Data to process >>

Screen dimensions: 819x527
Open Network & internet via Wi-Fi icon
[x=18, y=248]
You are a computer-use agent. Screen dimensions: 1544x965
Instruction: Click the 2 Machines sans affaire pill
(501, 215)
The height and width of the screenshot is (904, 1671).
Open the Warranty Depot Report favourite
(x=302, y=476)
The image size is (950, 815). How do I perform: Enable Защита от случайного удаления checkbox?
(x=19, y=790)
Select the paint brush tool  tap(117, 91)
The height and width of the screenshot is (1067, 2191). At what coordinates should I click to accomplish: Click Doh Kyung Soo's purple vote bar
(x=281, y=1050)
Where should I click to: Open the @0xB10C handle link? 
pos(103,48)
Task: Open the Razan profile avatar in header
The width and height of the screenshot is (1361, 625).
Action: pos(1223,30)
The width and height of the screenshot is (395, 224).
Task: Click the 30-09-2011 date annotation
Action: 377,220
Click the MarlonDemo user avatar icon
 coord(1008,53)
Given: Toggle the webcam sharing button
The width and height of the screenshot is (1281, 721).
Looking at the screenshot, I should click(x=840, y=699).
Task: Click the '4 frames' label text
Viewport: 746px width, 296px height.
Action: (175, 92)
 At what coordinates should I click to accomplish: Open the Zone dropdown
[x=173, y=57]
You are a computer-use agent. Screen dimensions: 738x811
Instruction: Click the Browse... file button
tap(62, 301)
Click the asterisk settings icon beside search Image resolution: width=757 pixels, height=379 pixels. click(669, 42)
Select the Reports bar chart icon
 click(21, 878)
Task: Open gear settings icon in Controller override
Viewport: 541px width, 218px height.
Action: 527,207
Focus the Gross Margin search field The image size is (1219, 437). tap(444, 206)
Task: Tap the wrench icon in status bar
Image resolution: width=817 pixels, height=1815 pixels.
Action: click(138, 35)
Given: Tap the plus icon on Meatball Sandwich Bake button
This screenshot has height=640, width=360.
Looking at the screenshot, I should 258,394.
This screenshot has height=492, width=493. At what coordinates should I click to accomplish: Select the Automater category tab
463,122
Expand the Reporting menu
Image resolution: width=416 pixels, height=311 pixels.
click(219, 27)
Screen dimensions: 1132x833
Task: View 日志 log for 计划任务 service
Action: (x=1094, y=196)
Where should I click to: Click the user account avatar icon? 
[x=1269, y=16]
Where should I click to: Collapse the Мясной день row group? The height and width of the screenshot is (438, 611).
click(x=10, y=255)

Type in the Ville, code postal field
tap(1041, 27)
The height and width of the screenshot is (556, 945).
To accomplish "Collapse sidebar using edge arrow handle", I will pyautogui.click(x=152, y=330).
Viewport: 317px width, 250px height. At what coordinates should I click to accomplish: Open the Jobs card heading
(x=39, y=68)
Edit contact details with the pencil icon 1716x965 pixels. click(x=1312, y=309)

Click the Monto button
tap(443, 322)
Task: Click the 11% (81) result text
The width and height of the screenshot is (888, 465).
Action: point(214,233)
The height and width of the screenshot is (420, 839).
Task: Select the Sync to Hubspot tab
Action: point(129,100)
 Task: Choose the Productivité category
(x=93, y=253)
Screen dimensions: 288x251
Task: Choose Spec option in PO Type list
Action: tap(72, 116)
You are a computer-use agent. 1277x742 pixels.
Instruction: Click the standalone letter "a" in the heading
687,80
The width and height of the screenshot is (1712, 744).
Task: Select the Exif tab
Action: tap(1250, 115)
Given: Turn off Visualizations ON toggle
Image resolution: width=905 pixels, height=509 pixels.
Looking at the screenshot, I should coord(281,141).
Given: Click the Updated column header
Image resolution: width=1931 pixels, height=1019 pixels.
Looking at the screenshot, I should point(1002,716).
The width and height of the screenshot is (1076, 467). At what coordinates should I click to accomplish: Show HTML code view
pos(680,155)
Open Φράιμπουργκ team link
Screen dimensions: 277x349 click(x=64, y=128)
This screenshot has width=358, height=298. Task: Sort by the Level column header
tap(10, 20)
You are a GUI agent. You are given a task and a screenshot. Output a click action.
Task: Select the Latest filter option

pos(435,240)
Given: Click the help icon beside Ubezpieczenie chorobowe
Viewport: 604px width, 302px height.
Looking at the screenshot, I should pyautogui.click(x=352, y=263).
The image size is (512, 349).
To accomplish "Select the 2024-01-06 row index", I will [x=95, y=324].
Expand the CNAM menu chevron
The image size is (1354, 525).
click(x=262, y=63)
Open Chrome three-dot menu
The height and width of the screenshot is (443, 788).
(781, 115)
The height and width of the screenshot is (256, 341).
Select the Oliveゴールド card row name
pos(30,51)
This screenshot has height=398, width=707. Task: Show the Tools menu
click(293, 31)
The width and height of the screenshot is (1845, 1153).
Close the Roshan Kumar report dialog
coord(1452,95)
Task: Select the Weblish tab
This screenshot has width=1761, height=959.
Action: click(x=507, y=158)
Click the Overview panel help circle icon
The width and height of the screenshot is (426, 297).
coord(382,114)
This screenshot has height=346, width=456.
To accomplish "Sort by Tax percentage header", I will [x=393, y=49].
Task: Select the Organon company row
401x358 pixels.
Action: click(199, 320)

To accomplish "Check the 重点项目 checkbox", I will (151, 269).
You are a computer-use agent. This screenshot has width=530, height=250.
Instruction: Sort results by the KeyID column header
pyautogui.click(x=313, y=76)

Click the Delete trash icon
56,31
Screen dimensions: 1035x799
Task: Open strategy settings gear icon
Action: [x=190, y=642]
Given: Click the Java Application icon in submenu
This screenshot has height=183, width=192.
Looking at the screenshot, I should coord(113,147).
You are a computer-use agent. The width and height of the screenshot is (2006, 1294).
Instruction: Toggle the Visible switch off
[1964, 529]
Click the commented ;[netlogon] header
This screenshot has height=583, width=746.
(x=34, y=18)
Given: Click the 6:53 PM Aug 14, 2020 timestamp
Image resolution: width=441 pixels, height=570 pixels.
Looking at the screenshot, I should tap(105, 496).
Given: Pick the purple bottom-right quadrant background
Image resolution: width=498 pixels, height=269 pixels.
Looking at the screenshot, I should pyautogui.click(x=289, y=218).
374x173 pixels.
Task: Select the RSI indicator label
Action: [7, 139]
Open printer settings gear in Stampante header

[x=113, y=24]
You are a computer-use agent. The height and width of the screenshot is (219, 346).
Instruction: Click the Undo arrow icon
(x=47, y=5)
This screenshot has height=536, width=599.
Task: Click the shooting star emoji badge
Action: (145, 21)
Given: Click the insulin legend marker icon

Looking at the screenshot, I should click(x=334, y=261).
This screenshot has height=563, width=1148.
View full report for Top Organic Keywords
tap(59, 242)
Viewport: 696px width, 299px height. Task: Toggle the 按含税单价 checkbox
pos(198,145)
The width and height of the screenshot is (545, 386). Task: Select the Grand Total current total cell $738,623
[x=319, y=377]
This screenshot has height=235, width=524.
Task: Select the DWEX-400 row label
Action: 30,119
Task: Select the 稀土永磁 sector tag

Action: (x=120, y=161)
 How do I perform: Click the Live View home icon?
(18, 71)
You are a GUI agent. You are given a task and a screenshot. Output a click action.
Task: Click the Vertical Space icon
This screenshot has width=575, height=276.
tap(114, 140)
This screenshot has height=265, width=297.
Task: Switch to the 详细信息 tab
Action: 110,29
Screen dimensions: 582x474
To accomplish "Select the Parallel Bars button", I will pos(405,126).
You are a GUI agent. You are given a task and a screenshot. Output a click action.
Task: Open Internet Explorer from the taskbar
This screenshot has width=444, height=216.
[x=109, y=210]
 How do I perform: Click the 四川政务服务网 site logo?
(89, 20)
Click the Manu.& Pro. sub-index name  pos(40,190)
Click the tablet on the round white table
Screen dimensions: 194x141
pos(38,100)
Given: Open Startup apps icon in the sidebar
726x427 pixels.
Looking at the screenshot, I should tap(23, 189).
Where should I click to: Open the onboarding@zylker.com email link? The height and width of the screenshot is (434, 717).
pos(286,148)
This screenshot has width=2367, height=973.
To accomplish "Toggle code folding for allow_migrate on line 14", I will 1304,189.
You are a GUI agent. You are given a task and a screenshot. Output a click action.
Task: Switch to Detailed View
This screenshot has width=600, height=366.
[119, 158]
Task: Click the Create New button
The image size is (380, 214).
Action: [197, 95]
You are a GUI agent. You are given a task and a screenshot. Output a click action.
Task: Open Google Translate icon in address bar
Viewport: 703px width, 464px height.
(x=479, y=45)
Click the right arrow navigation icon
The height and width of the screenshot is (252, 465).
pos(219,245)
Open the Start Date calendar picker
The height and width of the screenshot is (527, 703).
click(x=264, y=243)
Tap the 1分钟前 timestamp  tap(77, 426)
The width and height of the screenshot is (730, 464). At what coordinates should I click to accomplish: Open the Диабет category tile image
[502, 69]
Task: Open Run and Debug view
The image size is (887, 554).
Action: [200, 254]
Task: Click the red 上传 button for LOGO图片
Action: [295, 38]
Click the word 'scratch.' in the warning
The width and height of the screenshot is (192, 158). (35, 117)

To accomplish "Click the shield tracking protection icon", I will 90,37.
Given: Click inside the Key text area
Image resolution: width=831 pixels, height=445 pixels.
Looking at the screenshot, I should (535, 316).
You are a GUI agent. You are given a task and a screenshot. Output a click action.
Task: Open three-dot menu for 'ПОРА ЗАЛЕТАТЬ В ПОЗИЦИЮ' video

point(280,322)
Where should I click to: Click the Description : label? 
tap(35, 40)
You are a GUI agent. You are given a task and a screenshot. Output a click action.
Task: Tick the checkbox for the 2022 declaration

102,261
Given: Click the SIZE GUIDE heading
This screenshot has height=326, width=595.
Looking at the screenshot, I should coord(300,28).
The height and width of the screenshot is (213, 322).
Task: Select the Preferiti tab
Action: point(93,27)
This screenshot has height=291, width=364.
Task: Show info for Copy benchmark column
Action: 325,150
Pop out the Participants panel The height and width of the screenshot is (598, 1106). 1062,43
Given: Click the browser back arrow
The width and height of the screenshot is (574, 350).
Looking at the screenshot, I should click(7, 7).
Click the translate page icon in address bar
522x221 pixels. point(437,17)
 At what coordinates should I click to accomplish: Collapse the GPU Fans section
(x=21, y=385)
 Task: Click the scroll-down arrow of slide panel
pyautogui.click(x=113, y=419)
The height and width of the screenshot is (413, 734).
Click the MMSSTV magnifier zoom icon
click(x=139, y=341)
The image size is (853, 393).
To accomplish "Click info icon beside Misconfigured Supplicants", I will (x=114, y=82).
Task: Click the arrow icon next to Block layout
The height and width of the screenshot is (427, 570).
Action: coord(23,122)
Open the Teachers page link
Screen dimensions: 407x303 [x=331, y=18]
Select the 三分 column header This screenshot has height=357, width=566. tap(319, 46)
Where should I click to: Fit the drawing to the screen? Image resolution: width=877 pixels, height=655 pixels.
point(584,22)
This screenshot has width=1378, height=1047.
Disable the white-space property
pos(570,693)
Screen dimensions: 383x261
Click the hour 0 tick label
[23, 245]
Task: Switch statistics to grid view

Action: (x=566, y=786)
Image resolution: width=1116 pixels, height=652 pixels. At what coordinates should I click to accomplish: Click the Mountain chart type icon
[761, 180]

Goal >>
Reproduce the lines of the listing above verbatim, starting with the line that contains "Task: Select the 稀土永磁 sector tag" and going on through the line that contains "I will 1304,189.".

In response >>
Task: Select the 稀土永磁 sector tag

Action: (x=120, y=161)
 How do I perform: Click the Live View home icon?
(18, 71)
You are a GUI agent. You are given a task and a screenshot. Output a click action.
Task: Click the Vertical Space icon
This screenshot has width=575, height=276.
tap(114, 140)
This screenshot has height=265, width=297.
Task: Switch to the 详细信息 tab
Action: 110,29
Screen dimensions: 582x474
To accomplish "Select the Parallel Bars button", I will pos(405,126).
You are a GUI agent. You are given a task and a screenshot. Output a click action.
Task: Open Internet Explorer from the taskbar
This screenshot has width=444, height=216.
[x=109, y=210]
 How do I perform: Click the 四川政务服务网 site logo?
(89, 20)
Click the Manu.& Pro. sub-index name  pos(40,190)
Click the tablet on the round white table
Screen dimensions: 194x141
pos(38,100)
Given: Open Startup apps icon in the sidebar
726x427 pixels.
Looking at the screenshot, I should tap(23, 189).
Where should I click to: Open the onboarding@zylker.com email link? The height and width of the screenshot is (434, 717).
pos(286,148)
This screenshot has width=2367, height=973.
To accomplish "Toggle code folding for allow_migrate on line 14", I will 1304,189.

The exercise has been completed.